本章,我将对副本同步过程中的 延迟读写 情况进行讲解。什么是延迟读写?
这要分两种情况:
- 延迟读取:也就是说,生产者可能发送消息并不频繁,各个分区的Leader和Follower完全处于同步一致的状态,这时, Leader本身没什么消息写入,而此时Follower又发送了Fetch请求过来同步消息 ,此时Leader就会延迟读取消息;
- 延迟写入:主要就是Producer的acks参数设置为all 或 -1,必须等待所有ISR中的Follower都拉取到了这批数据后,才可以响应。
本章,我就对这两种情况进行讲解。
一、延迟读取
首先,我们来看如果Broker端接受到Fetch请求后,没有最新的消息可供读取会怎么做?
1.1 等待
事实上,Kafka Broker利用了 时间轮机制 来处理这种情况:把一个DelayedFetch任务插入到500毫秒之后的时间格里去,随着轮子的运转,最多就是500毫秒之后就会执行这个Fetch任务。如果在这个500毫秒之内,有新的数据进入到了Leader中,就会触发Fetch任务的执行:
// ReplicaManager.scala
def fetchMessages(timeout: Long,
replicaId: Int,
fetchMinBytes: Int,
fetchMaxBytes: Int,
hardMaxBytesLimit: Boolean,
fetchInfos: Seq[(TopicPartition, PartitionData)],
quota: ReplicaQuota = UnboundedQuota,
responseCallback: Seq[(TopicPartition, FetchPartitionData)] => Unit) {
val isFromFollower = replicaId >= 0
val fetchOnlyFromLeader: Boolean = replicaId != Request.DebuggingConsumerId
val fetchOnlyCommitted: Boolean = ! Request.isValidBrokerId(replicaId)
// 从本地磁盘读取消息
val logReadResults = readFromLocalLog(
replicaId = replicaId,
fetchOnlyFromLeader = fetchOnlyFromLeader,
readOnlyCommitted = fetchOnlyCommitted,
fetchMaxBytes = fetchMaxBytes,
hardMaxBytesLimit = hardMaxBytesLimit,
readPartitionInfo = fetchInfos,
quota = quota)
//...
if (timeout <= 0 || fetchInfos.isEmpty || bytesReadable >= fetchMinBytes || errorReadingData) {
val fetchPartitionData = logReadResults.map { case (tp, result) =>
tp -> FetchPartitionData(result.error, result.hw, result.info.records)
}
responseCallback(fetchPartitionData)
} else {
// 进入到这个分支,说明没有最新的消息可供读取
val fetchPartitionStatus = logReadResults.map { case (topicPartition, result) =>
val fetchInfo = fetchInfos.collectFirst {
case (tp, v) if tp == topicPartition => v
}.getOrElse(sys.error(s"Partition $topicPartition not found in fetchInfos"))

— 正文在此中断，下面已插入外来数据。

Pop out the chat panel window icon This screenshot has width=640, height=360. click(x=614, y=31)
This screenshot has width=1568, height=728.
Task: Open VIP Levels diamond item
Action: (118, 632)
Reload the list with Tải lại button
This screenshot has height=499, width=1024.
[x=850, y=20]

(topicPartition, FetchPartitionStatus(result.info.fetchOffsetMetadata, fetchInfo))
}
val fetchMetadata = FetchMetadata(fetchMinBytes, fetchMaxBytes, hardMaxBytesLimit, fetchOnlyFromLeader,
fetchOnlyCommitted, isFromFollower, replicaId, fetchPartitionStatus)
// 创建一个DelayedFetch任务,进行延时调度
val delayedFetch = new DelayedFetch(timeout, fetchMetadata, this, quota, responseCallback)
val delayedFetchKeys = fetchPartitionStatus.map { case (tp, _) =>
new TopicPartitionOperationKey(tp) }
// 由时间轮进行调度
delayedFetchPurgatory.tryCompleteElseWatch(delayedFetch, delayedFetchKeys)
}
}
关键是上述的delayedFetchPurgatory,这个就是时间轮的核心组件,Kafka会将请求封装成一个DelayedFetch任务,交给DelayedOperationPurgatory进行调度处理。
DelayedOperationPurgatory的代码我就不深入了,读者可以顺着我的思路去研读它的代码。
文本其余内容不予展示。